■ **TEXTE FOURNI**
Émile Allanic répondant aux docteurs puis aux allemands :
Si je m’évade avec vous, je risque de vous faire prendre, car mon âge ne me permet pas de courir assez vite. Partez, je couvrirai votre fuite.
[...]
Ils sont occupés à compter les morts qui sont étendus en cette cave. [1]
Le convoi repart ensuite, mais cette fois à pied vers Tours. De là ils sont transportés à Vierzon, Dijon, Dole, Vesoul et enfin Belfort. Quinze jours se sont écoulés depuis leur départ de Rennes. Sur place les Allemands font un tri et ne destinent à l’Allemagne que les présumés coupables, les autres sont relâchés. C’est à cette étape qu’Émile Allanic s’évade grâce à l’institutrice mademoiselle Roussy le 22 octobre 1944. Il gagne la Suisse où l’accueil est chaleureux. Finalement, un autocar le prend en charge et le ramène en France jusqu’à Pontarlier. Il regagne la région brestoise pour y découvrir que son officine et son logement ont été détruits durant le siège de la ville en août et septembre 1944.

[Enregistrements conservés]
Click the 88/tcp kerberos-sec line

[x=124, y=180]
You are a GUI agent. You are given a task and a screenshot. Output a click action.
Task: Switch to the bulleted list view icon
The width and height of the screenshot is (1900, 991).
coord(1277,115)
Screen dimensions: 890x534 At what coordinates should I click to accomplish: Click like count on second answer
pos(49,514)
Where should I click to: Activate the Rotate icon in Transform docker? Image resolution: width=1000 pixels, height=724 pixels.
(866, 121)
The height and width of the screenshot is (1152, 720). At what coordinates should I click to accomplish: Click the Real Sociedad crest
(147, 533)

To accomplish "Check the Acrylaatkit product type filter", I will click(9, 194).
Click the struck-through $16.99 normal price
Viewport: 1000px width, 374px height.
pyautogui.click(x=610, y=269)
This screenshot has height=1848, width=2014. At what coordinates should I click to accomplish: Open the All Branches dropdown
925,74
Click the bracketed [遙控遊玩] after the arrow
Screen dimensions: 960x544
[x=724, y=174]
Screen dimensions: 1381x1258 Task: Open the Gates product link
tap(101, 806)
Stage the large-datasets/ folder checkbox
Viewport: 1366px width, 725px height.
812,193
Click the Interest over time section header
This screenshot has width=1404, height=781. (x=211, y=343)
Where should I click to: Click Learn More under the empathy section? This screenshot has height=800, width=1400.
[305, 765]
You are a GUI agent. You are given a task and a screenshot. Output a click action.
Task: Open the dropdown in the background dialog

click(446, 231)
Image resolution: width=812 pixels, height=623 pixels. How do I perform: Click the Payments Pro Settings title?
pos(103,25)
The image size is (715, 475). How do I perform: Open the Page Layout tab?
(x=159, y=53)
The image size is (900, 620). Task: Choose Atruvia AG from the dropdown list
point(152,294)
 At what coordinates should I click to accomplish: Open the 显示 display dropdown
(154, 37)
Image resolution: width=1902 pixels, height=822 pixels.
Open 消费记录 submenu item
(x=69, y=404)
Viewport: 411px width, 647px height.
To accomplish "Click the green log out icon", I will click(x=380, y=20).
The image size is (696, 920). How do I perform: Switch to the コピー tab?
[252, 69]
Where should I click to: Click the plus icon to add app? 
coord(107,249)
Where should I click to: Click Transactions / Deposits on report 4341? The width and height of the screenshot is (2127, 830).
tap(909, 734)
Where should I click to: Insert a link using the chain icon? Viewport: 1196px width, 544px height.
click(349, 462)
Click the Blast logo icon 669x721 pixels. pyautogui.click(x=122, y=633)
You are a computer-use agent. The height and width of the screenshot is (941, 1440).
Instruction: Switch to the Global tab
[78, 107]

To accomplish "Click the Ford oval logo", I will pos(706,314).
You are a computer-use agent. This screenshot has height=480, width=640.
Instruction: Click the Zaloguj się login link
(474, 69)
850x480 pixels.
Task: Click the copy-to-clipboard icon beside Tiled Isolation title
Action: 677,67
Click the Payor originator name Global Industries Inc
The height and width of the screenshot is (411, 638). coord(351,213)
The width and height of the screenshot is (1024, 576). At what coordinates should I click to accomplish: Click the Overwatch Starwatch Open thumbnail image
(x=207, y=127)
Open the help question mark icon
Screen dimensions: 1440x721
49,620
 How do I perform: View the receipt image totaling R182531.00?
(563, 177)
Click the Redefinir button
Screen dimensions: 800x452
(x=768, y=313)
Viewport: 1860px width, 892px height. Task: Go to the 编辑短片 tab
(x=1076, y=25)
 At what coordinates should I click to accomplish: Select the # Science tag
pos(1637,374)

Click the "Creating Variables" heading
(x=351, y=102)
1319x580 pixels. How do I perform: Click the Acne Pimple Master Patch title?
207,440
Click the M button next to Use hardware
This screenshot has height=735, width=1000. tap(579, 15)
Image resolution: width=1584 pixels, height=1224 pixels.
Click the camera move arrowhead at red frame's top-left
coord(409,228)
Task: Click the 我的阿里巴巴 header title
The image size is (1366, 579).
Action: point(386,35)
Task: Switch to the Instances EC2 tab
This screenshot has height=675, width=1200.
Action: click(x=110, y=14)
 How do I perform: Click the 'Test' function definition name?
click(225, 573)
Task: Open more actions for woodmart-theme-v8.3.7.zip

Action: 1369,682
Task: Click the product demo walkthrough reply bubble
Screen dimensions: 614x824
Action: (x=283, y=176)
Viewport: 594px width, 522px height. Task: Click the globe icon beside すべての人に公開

■ **À VOUS**
D'après le texte fourni, grâce à qui et à quelle date Émile Allanic s'évade-t-il ?

■ **RÉPONSE ATTENDUE**
Il s'évade grâce à l'institutrice mademoiselle Roussy, le 22 octobre 1944.